Akhir pekan tanpa pulang ke rumah biasanya Tara isi dengan membaca buku di sebuah kafe yang terletak tak terlalu jauh dari kosnya. Hari ini, sepertinya Tara akan kembali ke kafe itu, membaca buku Laut Bercerita—yang sudah sekian kali dibacanya—ditemani dengan secangkir Iced Coffee Latte gratis hasil penukeran kupon dengan stempel yang sudah penuh. Menandakan Tara sebagai pelanggan setia kafe tersebut.

Gadis berambut panjang itu mandi dengan cepat. Setelahnya, dia mengenakan kaos putih polos dibalut jaket dan celana jeans. Tara juga sedikit memoles riasan sebelum meraih novel Laut Bercerita, memasukan ke dalam totebag yang akan dibawanya. Tara pergi ke kafe menggunakan layanan ojek daring.

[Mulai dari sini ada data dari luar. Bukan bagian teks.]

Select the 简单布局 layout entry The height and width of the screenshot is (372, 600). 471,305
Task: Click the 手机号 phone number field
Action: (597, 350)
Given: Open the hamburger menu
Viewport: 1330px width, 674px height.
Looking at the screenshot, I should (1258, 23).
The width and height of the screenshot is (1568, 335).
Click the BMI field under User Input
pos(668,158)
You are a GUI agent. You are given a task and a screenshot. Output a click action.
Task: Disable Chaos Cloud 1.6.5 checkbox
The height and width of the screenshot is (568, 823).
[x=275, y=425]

Sesampainya di kafe itu, Tara melangkah masuk dan ikut antrian pesanan bersama pelanggan lain. Ada tiga antrian di depan Tara, dua di antaranya adalah pasangan yang tiba-tiba membuat Tara menghela napas pasrah. Belum pernah sekali pun Tara pergi berkencan ke kafe bersama seorang pria. Pasti menyenangkan duduk berhadapan, saling mencoba makanan dan minuman pilihan masing-masing dan bertukar cerita di kafe yang luas dan tidak terlalu padat pelanggan ini.

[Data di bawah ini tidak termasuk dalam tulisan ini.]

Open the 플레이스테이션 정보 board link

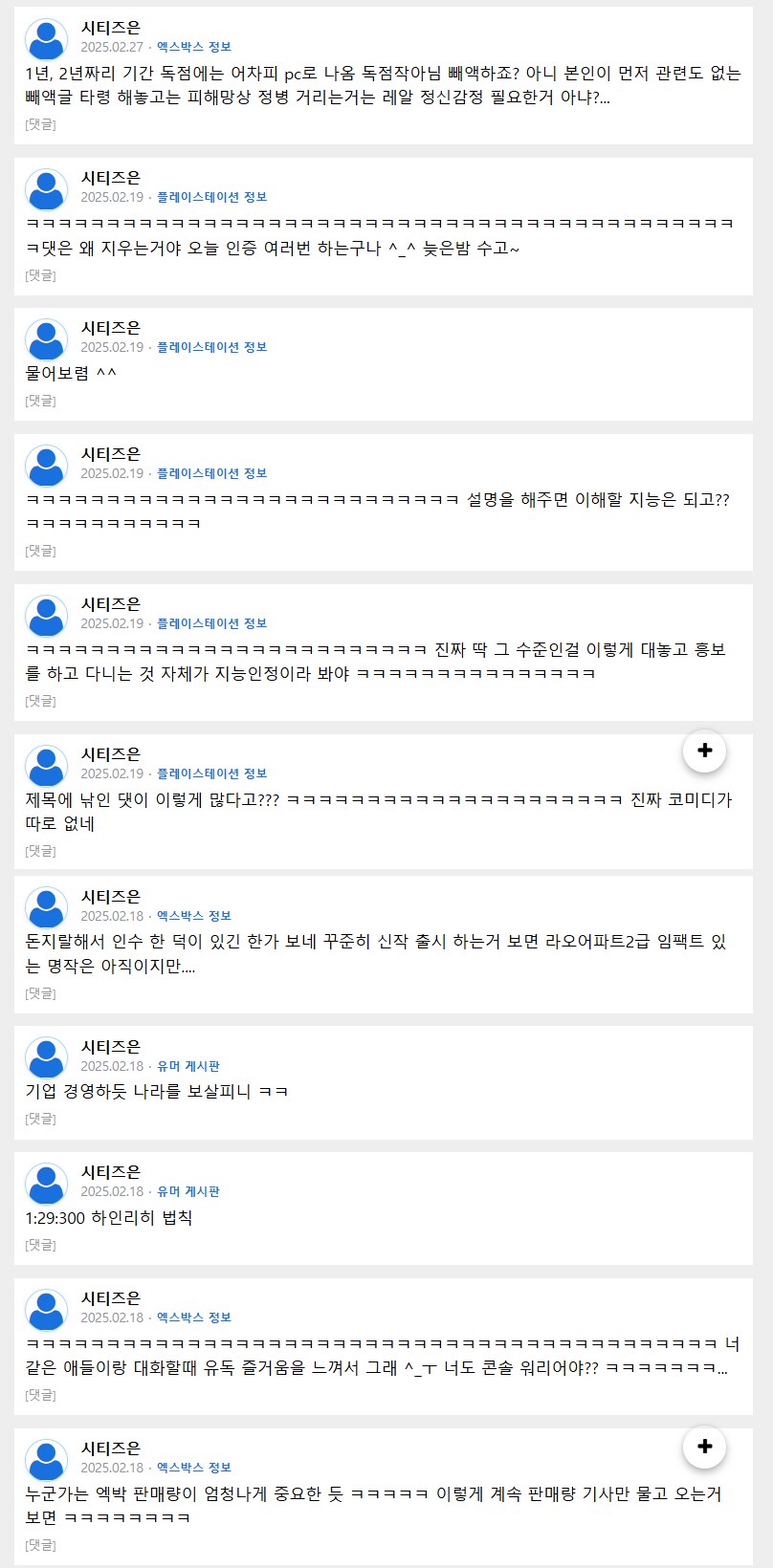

Giliran Tara tiba, pelayan kafe yang seorang gadis mengenakan celemek hitam berlogo kafe di dada kirinya dengan wajah jutek minim senyum—pekerja ini asing di mata Tara, bukan yang biasa melayani dengan ramah—menyapa tidak ramah.

Tara mengeluarkan kartu reward satu cangkir Coffee Latte gratisnya, yang telah dibubuhi cap kafe pada sepuluh lingkaran yang telah disediakan. "Mbak, saya mau tukar kartu ini."

Si pelayan meraih kartu, menatapnya sesaat sebelum mengetik sesuatu dan tanpa menatap Tara berkata, "Harus tetap pesan makan ya, Mbak. Gak bisa duduk di sini cuma dengan kopi hasil reward."